In deze zaak heeft de Rechtbank Amsterdam op 21 december 2018 uitspraak gedaan in een klaagschrift op basis van artikel 552a van het Wetboek van Strafvordering. Klager, geboren in 1961, had een klaagschrift ingediend met het verzoek om teruggave van een kluis die bij hem in beslag was genomen. De rechtbank ontving het klaagschrift op 10 juli 2017 en heeft klager en de officier van justitie in openbare raadkamer gehoord.

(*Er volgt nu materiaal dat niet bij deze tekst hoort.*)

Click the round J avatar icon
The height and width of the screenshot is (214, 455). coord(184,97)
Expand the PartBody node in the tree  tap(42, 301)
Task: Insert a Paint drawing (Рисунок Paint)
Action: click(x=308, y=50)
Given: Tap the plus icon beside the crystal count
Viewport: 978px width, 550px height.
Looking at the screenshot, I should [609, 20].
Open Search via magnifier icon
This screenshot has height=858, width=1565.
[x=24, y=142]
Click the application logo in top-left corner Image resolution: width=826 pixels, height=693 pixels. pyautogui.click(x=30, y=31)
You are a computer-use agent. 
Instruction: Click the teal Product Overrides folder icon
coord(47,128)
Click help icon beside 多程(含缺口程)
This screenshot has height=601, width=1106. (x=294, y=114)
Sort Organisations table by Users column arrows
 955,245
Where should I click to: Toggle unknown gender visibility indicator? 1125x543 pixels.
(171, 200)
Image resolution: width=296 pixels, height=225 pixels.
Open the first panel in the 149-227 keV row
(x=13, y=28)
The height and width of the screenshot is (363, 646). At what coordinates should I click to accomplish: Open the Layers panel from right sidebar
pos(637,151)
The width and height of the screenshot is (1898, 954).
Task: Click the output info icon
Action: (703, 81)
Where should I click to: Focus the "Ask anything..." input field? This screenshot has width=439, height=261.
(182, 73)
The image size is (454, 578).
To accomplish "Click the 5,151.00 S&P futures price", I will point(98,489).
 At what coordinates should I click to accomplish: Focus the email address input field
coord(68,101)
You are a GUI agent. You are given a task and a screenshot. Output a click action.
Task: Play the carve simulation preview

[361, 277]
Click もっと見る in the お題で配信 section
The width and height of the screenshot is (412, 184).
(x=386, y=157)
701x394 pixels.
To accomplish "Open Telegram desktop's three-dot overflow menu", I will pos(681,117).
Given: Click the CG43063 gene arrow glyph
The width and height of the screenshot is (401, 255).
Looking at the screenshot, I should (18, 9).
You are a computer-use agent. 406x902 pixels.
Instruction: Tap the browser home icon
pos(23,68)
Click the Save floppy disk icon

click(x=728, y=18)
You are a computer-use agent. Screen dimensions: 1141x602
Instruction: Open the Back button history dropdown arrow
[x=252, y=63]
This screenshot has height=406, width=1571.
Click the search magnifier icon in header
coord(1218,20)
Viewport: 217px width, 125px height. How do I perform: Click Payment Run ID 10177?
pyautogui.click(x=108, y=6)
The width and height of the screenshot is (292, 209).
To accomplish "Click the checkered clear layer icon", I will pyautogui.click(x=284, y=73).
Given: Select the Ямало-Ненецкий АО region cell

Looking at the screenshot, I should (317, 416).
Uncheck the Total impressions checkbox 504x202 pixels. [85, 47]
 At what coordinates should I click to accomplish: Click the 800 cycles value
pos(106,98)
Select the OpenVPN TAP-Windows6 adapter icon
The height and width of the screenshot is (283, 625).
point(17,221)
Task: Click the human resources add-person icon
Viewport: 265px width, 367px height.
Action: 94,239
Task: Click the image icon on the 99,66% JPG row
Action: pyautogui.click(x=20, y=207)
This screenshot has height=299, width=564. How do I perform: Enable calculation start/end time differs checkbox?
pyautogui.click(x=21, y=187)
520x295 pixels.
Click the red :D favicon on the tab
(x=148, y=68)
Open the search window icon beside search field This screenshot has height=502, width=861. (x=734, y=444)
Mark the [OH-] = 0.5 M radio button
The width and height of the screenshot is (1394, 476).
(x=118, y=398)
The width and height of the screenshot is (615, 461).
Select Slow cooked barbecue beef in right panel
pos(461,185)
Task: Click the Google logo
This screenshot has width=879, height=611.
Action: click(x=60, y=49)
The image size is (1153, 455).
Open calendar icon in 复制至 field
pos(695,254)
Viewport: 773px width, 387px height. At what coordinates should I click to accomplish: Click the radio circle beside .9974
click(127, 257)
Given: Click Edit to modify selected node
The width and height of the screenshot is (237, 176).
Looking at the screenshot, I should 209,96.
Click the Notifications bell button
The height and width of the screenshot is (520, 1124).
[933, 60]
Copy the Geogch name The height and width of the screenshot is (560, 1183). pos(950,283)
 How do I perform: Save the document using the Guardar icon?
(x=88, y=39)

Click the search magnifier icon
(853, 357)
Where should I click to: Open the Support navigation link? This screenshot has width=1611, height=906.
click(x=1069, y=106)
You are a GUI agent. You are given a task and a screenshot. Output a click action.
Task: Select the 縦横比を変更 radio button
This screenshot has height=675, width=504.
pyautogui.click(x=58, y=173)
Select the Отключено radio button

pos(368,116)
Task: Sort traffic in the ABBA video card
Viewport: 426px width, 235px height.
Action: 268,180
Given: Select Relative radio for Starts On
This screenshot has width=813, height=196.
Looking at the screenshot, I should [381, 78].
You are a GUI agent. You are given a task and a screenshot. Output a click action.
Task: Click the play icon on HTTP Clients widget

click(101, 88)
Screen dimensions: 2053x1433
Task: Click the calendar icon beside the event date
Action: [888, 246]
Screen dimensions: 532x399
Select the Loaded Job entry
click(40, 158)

De klager stelde dat er sprake was van een politie-inval waarbij de kluis uit zijn woning was geroofd. De officier van justitie betoogde echter dat er geen sprake was van strafrechtelijk beslag, waardoor klager niet ontvankelijk verklaard diende te worden in zijn klaagschrift. De rechtbank heeft de stukken en het verhandelde in raadkamer beoordeeld en vastgesteld dat er geen strafrechtelijk beslag op de goederen of het geld was gelegd waar het klaagschrift betrekking op had.
De rechtbank concludeerde dat, aangezien het voorwerp en de geldbedragen niet strafrechtelijk in beslag waren genomen, klager niet-ontvankelijk moest worden verklaard in zijn beklag op grond van artikel 552a Sv. De beslissing werd openbaar uitgesproken door rechter W.M.C. van den Berg, in tegenwoordigheid van griffier A.B. Boukema. Klager heeft de mogelijkheid om binnen veertien dagen na betekening van de beschikking beroep in cassatie aan te tekenen bij de Hoge Raad.